WORK ITEM:
Reproduce the DVD regions post below word for word, starting at "We joined a" and ending at "our computer forever.".

EXCERPTED PASSAGE:

Wednesday, March 07, 2007

 

DVD regions


Years ago, in Spain, we discovered the incompatibility between European video tapes and US video tapes. A few days ago, in Uruguay, I discovered the modern equivalent-- DVD regions. Unlike the older problem, DVD incompatibilites were created intentionally by Hollywood and forced on hardware manufacturers around the world.

We joined a video club in Montevideo and had rented a few DVDs and watched them on our laptop, without problem. My daughter selected another movie recently and when we put it in the computer, it didn't play. Instead, a warning screen appeared saying she couldn't watch the movie since it was from the wrong region.

But, no problem, the screen would let us switch to Region 4 (Latin America and Australia) with the click of a button. But there was a catch-- a significant catch-- the region could only be changed 4 times and then our computer's DVD drive would be locked into that region. This meant that in less than a week, switching between DVDs we'd brought from the US and the local rental ones, we could cripple our computer forever.

At first I thought this was a Microsoft issue and that I could just download a patch to fix the region problem, but the restrictive code is built into the hardware (firmware) so patches are risky. I wondered if this would be another reason to buy an Apple computer, but Apple computers have the same problem.

INFORMATION SHOWN:
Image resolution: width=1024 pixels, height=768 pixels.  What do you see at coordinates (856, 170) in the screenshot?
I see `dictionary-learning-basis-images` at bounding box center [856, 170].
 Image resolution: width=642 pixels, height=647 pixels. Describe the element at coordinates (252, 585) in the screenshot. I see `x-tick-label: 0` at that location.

EXPECTED ANSWER:
We joined a video club in Montevideo and had rented a few DVDs and watched them on our laptop, without problem. My daughter selected another movie recently and when we put it in the computer, it didn't play. Instead, a warning screen appeared saying she couldn't watch the movie since it was from the wrong region.

But, no problem, the screen would let us switch to Region 4 (Latin America and Australia) with the click of a button. But there was a catch-- a significant catch-- the region could only be changed 4 times and then our computer's DVD drive would be locked into that region. This meant that in less than a week, switching between DVDs we'd brought from the US and the local rental ones, we could cripple our computer forever.